When he looks up at her, the wind pulls his thin hair across his face.
‘All bindings need a vessel, Ship. All of them. Largest to the smallest.’
She watches him. ‘Like in Hesper. When we saved Fallon.’
He nods. ‘Like in Hesper. You were the vessel then. For the god.’
Shipwright coughs to clear her lips of a sudden sweet stickiness. She’s angry, but that’s not going to get her answers. She chokes the spite down with the sugar and composes herself.
‘I’m with you so far.’
She tugs at the scarf around her head. ‘Can we pick up the pace though? It’s a hair off freezing out here.’
Shroudweaver takes a few steps to the nearest cairn. Sifting through the broken rock at its base, he lifts out a shard of pottery. ‘Every vessel has its limits though, right?

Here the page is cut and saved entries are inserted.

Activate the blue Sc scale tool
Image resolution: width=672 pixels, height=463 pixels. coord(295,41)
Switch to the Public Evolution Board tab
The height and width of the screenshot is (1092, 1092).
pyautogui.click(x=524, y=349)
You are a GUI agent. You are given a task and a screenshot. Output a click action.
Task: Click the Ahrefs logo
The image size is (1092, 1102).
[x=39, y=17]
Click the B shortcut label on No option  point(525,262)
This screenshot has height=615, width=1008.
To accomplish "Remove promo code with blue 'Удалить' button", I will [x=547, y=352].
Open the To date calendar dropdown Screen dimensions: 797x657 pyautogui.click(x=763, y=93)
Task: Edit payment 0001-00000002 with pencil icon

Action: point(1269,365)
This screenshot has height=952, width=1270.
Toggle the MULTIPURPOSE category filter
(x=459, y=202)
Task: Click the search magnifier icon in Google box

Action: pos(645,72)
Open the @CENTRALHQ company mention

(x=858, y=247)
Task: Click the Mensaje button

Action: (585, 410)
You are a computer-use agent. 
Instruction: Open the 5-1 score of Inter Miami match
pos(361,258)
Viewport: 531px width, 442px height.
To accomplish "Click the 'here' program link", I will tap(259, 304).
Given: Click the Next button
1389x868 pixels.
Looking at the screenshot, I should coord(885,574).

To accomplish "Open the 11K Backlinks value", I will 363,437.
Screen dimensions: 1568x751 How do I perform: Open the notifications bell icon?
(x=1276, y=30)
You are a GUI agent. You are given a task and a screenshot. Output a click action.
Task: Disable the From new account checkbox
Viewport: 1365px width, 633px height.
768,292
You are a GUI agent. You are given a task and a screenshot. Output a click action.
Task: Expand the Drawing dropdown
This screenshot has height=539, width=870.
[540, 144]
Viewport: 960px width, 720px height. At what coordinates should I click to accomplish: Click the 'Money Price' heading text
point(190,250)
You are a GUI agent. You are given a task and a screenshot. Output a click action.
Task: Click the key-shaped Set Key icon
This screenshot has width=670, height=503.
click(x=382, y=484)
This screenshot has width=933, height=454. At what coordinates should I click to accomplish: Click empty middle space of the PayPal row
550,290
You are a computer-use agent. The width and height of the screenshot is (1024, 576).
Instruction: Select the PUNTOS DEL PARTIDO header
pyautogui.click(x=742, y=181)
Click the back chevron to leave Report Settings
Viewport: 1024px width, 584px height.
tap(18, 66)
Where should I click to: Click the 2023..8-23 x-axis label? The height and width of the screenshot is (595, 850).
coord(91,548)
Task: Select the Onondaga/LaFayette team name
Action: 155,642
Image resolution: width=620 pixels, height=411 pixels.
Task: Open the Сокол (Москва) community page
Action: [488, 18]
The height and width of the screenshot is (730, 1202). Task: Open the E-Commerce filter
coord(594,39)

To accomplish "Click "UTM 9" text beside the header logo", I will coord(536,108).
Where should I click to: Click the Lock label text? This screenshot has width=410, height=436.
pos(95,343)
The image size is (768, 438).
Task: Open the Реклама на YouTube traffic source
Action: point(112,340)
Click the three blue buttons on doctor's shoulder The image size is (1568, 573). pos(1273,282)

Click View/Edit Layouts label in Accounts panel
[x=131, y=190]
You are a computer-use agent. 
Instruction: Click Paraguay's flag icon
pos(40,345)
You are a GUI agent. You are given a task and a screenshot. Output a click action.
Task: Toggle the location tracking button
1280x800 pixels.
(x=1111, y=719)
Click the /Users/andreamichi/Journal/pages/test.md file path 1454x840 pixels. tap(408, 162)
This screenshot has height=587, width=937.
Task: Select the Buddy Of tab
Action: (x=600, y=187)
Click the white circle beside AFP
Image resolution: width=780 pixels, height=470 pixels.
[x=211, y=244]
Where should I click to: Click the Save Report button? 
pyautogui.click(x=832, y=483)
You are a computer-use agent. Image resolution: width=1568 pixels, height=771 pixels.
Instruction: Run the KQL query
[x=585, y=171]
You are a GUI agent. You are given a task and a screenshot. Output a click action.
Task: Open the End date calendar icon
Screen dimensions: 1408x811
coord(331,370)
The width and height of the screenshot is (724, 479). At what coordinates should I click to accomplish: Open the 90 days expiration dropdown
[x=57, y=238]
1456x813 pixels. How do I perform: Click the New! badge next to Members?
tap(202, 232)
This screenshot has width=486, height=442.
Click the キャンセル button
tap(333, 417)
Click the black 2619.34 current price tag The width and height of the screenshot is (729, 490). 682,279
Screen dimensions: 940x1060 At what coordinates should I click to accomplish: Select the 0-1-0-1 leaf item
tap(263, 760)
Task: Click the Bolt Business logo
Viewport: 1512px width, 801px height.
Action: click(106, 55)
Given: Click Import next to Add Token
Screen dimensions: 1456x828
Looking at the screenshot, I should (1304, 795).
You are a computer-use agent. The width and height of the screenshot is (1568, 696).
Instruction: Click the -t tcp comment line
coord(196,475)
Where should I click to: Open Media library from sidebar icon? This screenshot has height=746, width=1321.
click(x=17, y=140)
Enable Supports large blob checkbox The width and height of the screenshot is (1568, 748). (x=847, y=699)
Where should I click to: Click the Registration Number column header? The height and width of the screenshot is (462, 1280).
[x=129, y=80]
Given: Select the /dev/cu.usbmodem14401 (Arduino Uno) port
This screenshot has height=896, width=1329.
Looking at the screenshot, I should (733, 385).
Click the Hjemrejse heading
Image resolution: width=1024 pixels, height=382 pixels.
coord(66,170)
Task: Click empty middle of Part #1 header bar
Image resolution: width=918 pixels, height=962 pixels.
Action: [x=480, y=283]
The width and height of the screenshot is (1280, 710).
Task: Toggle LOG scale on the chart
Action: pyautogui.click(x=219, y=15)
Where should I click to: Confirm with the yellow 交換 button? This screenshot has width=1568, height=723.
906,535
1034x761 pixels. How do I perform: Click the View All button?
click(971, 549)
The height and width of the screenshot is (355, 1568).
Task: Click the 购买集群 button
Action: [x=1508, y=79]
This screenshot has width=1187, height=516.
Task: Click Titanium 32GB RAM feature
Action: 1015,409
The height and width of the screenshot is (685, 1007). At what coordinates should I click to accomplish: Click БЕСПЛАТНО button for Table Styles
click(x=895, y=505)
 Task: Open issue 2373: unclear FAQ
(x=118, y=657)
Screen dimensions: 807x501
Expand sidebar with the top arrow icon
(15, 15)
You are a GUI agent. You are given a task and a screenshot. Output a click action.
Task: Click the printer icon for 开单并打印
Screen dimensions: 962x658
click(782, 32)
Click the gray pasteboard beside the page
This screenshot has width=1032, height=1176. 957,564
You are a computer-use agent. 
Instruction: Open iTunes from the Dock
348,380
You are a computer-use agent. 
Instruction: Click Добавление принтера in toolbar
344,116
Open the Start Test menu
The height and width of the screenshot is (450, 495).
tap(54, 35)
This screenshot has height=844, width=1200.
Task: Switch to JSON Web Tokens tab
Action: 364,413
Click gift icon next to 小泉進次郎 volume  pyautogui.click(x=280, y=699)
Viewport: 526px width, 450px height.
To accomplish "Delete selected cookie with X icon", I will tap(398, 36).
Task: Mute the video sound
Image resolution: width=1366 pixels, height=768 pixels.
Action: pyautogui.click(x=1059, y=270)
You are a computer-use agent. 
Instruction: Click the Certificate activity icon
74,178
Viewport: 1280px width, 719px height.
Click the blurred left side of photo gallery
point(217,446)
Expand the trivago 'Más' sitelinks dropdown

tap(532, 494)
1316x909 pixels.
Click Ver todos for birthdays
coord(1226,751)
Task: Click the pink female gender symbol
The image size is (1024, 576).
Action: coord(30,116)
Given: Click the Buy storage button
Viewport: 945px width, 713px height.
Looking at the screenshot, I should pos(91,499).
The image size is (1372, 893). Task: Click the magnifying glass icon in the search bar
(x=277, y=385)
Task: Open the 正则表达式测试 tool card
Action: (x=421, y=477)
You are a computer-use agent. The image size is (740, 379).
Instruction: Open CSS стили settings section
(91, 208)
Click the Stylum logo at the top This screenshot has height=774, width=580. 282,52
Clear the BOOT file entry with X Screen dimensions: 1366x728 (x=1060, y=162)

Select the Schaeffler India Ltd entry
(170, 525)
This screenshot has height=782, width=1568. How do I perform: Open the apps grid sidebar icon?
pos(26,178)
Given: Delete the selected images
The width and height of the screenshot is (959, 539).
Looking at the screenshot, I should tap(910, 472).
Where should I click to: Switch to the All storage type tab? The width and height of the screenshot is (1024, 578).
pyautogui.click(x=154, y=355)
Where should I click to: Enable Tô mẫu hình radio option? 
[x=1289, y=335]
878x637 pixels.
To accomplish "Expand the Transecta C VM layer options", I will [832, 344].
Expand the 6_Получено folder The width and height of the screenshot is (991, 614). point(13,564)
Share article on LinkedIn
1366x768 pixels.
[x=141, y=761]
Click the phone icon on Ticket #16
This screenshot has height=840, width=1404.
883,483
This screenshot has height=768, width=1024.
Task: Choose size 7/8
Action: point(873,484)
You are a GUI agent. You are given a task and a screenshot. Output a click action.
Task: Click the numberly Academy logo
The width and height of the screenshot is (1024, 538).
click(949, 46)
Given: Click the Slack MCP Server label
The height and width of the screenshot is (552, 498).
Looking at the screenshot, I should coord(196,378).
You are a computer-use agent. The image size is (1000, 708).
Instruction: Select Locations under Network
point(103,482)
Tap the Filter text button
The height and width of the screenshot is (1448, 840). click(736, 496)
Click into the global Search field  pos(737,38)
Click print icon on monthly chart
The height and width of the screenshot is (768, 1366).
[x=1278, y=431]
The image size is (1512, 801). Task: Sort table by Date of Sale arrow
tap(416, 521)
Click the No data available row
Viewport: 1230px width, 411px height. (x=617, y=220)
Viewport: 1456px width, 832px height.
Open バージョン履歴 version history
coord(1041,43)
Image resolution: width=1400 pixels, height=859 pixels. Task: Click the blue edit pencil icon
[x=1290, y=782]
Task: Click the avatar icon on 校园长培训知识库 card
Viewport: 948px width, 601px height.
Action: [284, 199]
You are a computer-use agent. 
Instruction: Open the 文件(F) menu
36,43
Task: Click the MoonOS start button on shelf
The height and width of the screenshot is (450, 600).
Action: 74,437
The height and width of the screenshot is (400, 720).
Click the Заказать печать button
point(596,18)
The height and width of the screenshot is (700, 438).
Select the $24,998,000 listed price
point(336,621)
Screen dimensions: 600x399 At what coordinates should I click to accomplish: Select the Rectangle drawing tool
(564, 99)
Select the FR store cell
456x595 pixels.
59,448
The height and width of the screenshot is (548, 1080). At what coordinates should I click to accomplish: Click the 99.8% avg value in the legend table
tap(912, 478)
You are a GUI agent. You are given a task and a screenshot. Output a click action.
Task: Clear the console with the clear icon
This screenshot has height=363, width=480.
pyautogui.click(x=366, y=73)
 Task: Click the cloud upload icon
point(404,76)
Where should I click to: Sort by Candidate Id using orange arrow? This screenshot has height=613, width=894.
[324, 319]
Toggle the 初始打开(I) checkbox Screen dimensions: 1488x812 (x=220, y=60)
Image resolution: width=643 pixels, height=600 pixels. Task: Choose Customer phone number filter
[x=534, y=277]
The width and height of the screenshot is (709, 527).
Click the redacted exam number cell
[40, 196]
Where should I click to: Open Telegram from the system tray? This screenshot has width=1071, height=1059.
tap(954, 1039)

You can’t pour a wine bottle into a pint glass. You can’t drain the sea into a lake.’
She nods. ‘Odd examples. But sure.’
He smiles, turns, skips the shard away over the stones. It clacks and rattles into the distance scaring up a few low-dwelling birds that peep across the sky.
‘All the dead in that army, all their souls, they were bound by the Emperor, to the Emperor. If I’d cut them loose of their bodies, he would have scooped them up like so many fish in a net.
Or if they’d flown free, they would have gone mad, and frayed and strange.
There was only one place to put them, really. Only one place I could keep them safe.’
She realises it before he says it, and her heart breaks with the swiftness of a spring thaw.
She’s down off the horse and her arms are around him, his cold back under her gloved hands and his shaking body pressed tight against hers.
‘It was you. You idiot. You stupid, stupid man. The vessel. For twenty damn years. For all those souls. It was you.’
His voice, when it comes, cuts through the wind, the ice and the sky and she shivers.